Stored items
◆ ◆ ◆ ◆ ◆ ◆ ◆

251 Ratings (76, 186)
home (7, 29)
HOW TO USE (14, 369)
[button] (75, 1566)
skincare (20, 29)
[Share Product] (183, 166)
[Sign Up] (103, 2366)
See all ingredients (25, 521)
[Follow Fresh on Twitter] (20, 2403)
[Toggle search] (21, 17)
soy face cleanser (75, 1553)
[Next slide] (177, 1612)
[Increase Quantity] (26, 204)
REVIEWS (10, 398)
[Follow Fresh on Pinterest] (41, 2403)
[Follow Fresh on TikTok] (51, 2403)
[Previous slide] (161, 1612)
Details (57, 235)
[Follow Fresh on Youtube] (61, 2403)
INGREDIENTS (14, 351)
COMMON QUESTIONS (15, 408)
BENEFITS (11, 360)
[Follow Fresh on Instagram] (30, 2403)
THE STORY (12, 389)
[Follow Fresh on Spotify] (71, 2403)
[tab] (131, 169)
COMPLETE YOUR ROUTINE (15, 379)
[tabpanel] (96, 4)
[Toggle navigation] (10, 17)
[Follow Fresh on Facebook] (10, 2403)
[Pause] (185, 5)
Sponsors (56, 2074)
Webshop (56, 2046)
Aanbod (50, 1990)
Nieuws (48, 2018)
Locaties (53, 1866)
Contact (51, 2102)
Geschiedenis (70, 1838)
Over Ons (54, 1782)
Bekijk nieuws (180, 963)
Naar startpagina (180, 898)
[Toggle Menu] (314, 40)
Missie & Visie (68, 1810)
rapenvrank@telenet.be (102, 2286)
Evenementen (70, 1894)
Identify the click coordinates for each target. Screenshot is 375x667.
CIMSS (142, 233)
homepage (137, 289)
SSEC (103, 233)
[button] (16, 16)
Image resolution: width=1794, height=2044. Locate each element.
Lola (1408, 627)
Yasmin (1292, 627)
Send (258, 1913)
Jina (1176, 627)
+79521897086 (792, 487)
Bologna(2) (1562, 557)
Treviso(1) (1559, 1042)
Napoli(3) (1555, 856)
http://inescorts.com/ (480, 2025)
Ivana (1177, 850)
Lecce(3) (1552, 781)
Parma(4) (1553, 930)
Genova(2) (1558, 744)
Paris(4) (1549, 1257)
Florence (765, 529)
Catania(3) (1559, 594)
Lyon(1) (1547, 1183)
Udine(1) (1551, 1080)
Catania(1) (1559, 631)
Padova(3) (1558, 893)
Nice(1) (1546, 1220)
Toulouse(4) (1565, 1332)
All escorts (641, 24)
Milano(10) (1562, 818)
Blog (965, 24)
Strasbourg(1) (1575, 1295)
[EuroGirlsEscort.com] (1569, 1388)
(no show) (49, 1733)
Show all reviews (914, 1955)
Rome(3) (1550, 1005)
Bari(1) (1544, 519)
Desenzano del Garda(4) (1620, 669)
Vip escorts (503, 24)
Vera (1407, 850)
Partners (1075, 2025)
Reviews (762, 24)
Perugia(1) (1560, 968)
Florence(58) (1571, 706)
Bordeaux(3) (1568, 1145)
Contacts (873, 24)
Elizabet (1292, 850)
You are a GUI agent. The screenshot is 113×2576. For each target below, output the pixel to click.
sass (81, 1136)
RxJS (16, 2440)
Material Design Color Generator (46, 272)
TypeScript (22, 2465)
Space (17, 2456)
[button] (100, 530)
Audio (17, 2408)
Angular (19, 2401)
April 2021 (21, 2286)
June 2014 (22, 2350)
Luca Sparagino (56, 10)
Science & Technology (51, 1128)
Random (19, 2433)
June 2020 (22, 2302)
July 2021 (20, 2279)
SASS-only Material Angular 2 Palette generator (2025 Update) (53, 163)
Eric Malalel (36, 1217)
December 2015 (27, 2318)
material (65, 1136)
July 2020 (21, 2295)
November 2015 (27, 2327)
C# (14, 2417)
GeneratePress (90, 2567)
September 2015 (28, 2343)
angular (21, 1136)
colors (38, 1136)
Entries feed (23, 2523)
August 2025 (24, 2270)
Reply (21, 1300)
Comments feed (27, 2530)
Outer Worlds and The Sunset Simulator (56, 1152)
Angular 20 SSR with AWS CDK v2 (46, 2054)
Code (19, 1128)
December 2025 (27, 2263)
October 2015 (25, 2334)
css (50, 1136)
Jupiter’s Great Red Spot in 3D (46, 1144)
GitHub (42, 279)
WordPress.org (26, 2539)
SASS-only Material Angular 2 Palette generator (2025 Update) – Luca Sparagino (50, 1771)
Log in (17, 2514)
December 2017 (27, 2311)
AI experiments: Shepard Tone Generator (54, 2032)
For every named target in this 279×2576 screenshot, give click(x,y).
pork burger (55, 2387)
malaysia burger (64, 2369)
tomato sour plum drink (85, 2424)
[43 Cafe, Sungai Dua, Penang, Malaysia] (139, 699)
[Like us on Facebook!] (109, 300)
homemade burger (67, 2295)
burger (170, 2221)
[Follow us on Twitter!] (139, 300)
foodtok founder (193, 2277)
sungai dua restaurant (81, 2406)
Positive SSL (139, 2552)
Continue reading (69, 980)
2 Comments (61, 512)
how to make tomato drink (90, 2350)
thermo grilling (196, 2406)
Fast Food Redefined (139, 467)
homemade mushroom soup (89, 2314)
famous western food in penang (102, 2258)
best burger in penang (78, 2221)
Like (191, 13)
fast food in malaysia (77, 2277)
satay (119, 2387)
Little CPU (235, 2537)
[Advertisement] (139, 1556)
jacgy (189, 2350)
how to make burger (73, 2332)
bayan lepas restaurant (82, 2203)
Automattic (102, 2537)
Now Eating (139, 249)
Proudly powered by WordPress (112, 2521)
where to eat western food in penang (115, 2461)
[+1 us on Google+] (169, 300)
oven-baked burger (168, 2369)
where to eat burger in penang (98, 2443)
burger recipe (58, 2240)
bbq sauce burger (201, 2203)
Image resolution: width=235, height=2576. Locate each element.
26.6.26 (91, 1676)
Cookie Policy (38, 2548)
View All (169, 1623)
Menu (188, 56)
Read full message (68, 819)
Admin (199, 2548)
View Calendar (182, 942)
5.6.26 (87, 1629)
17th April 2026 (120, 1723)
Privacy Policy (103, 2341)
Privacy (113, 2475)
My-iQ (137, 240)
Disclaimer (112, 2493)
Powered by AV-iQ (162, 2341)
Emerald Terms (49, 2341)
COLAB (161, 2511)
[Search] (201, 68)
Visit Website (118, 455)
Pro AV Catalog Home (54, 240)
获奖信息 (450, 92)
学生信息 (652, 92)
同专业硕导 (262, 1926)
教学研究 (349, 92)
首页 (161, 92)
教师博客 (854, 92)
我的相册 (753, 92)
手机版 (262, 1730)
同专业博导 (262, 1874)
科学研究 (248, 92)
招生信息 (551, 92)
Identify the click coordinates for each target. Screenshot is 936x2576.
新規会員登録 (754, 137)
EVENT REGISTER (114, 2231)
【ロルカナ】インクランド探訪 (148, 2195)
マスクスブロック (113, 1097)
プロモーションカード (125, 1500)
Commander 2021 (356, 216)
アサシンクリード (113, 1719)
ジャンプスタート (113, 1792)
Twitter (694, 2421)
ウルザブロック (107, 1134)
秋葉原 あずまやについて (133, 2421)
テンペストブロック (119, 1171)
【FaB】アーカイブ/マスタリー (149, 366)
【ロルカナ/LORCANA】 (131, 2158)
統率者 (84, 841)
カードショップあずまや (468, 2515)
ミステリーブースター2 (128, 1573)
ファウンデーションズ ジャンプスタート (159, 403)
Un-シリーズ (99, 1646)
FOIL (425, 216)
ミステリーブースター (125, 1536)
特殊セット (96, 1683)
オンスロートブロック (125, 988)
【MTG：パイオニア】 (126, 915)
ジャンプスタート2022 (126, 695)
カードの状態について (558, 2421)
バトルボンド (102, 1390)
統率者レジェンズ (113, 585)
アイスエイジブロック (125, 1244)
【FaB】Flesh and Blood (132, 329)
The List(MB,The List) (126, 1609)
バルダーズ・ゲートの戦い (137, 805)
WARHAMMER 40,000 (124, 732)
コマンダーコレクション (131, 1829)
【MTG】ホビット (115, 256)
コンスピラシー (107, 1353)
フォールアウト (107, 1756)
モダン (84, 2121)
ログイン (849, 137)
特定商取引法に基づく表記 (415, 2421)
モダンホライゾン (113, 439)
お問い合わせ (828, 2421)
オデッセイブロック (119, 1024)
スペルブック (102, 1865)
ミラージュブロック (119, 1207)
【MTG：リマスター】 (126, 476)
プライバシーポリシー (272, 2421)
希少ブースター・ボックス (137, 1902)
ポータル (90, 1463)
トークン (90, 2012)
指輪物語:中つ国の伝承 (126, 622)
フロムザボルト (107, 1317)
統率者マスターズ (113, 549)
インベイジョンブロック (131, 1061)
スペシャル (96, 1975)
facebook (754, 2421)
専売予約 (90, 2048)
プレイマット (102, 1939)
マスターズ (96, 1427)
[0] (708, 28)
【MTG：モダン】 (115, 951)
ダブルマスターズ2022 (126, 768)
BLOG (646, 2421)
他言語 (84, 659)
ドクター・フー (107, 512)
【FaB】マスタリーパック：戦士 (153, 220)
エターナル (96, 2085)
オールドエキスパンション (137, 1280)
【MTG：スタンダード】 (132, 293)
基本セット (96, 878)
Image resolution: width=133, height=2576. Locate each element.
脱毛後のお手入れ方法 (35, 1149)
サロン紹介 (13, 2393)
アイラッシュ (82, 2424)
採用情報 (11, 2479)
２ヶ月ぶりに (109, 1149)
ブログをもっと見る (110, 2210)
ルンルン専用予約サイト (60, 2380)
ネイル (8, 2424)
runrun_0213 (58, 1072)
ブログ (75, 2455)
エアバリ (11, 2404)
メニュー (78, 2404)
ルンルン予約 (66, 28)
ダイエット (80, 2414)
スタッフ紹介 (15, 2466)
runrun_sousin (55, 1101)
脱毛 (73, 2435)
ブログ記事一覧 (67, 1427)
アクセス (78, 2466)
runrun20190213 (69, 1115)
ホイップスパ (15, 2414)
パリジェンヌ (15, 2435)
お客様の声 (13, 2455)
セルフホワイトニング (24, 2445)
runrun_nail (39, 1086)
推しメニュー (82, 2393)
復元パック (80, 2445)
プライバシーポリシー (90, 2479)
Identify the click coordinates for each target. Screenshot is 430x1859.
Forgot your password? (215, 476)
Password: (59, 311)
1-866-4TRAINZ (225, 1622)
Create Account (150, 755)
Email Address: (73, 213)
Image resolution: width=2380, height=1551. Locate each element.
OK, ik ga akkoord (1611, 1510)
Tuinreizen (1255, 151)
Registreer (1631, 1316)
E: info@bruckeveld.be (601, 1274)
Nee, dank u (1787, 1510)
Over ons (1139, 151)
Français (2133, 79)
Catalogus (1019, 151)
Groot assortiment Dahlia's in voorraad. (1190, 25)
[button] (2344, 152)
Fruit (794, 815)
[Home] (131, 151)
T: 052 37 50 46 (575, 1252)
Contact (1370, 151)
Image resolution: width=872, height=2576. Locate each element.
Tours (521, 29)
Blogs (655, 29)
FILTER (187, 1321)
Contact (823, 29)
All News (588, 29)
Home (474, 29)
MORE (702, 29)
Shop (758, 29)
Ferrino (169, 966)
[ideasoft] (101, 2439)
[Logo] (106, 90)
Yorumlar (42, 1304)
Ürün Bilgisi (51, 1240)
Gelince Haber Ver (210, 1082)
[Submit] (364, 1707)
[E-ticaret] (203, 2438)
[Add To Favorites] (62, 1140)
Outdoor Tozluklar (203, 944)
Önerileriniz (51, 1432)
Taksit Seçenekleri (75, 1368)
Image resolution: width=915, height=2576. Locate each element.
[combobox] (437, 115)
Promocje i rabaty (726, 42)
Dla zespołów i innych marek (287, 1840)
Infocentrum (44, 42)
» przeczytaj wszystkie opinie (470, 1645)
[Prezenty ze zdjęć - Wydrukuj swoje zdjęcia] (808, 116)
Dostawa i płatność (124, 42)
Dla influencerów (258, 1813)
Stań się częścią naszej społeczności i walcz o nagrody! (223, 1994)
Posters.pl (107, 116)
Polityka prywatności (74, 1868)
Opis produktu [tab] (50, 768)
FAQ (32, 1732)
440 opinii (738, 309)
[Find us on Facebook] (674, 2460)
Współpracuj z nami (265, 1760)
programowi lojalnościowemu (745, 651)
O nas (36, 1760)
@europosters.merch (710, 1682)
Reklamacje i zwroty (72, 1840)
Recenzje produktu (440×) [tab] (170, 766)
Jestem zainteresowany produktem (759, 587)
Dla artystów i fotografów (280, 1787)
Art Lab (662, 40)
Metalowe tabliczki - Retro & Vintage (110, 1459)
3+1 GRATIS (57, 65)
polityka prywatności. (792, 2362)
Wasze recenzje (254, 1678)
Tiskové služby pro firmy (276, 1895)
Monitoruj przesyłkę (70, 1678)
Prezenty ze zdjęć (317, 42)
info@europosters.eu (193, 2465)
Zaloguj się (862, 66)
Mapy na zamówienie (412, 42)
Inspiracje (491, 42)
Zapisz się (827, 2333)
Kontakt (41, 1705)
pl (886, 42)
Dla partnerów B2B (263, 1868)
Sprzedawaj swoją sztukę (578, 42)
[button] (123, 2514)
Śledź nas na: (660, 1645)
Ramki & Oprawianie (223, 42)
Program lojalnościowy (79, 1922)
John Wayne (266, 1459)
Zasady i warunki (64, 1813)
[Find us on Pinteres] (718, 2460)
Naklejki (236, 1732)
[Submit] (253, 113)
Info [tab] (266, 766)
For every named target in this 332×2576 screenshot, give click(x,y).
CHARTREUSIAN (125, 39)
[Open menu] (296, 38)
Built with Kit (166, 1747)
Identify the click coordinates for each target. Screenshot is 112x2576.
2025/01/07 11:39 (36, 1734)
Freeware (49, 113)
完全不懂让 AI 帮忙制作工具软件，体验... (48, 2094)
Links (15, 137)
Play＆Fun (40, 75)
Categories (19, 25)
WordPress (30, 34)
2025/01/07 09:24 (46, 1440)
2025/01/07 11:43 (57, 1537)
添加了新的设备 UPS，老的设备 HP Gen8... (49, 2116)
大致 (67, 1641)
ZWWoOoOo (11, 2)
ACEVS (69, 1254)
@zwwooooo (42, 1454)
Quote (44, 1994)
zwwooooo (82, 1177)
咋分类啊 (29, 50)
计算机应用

◆ ◆ ◆ ◆ ◆ ◆ ◆

Repeat, word for word, the lines from the start of the records to the line that contains "sass (81, 1136)", both of them included, and no others.

Response area »
251 Ratings (76, 186)
home (7, 29)
HOW TO USE (14, 369)
[button] (75, 1566)
skincare (20, 29)
[Share Product] (183, 166)
[Sign Up] (103, 2366)
See all ingredients (25, 521)
[Follow Fresh on Twitter] (20, 2403)
[Toggle search] (21, 17)
soy face cleanser (75, 1553)
[Next slide] (177, 1612)
[Increase Quantity] (26, 204)
REVIEWS (10, 398)
[Follow Fresh on Pinterest] (41, 2403)
[Follow Fresh on TikTok] (51, 2403)
[Previous slide] (161, 1612)
Details (57, 235)
[Follow Fresh on Youtube] (61, 2403)
INGREDIENTS (14, 351)
COMMON QUESTIONS (15, 408)
BENEFITS (11, 360)
[Follow Fresh on Instagram] (30, 2403)
THE STORY (12, 389)
[Follow Fresh on Spotify] (71, 2403)
[tab] (131, 169)
COMPLETE YOUR ROUTINE (15, 379)
[tabpanel] (96, 4)
[Toggle navigation] (10, 17)
[Follow Fresh on Facebook] (10, 2403)
[Pause] (185, 5)
Sponsors (56, 2074)
Webshop (56, 2046)
Aanbod (50, 1990)
Nieuws (48, 2018)
Locaties (53, 1866)
Contact (51, 2102)
Geschiedenis (70, 1838)
Over Ons (54, 1782)
Bekijk nieuws (180, 963)
Naar startpagina (180, 898)
[Toggle Menu] (314, 40)
Missie & Visie (68, 1810)
rapenvrank@telenet.be (102, 2286)
Evenementen (70, 1894)
Identify the click coordinates for each target. Screenshot is 375x667.
CIMSS (142, 233)
homepage (137, 289)
SSEC (103, 233)
[button] (16, 16)
Image resolution: width=1794, height=2044. Locate each element.
Lola (1408, 627)
Yasmin (1292, 627)
Send (258, 1913)
Jina (1176, 627)
+79521897086 (792, 487)
Bologna(2) (1562, 557)
Treviso(1) (1559, 1042)
Napoli(3) (1555, 856)
http://inescorts.com/ (480, 2025)
Ivana (1177, 850)
Lecce(3) (1552, 781)
Parma(4) (1553, 930)
Genova(2) (1558, 744)
Paris(4) (1549, 1257)
Florence (765, 529)
Catania(3) (1559, 594)
Lyon(1) (1547, 1183)
Udine(1) (1551, 1080)
Catania(1) (1559, 631)
Padova(3) (1558, 893)
Nice(1) (1546, 1220)
Toulouse(4) (1565, 1332)
All escorts (641, 24)
Milano(10) (1562, 818)
Blog (965, 24)
Strasbourg(1) (1575, 1295)
[EuroGirlsEscort.com] (1569, 1388)
(no show) (49, 1733)
Show all reviews (914, 1955)
Rome(3) (1550, 1005)
Bari(1) (1544, 519)
Desenzano del Garda(4) (1620, 669)
Vip escorts (503, 24)
Vera (1407, 850)
Partners (1075, 2025)
Reviews (762, 24)
Perugia(1) (1560, 968)
Florence(58) (1571, 706)
Bordeaux(3) (1568, 1145)
Contacts (873, 24)
Elizabet (1292, 850)
You are a GUI agent. The screenshot is 113×2576. For each target below, output the pixel to click.
sass (81, 1136)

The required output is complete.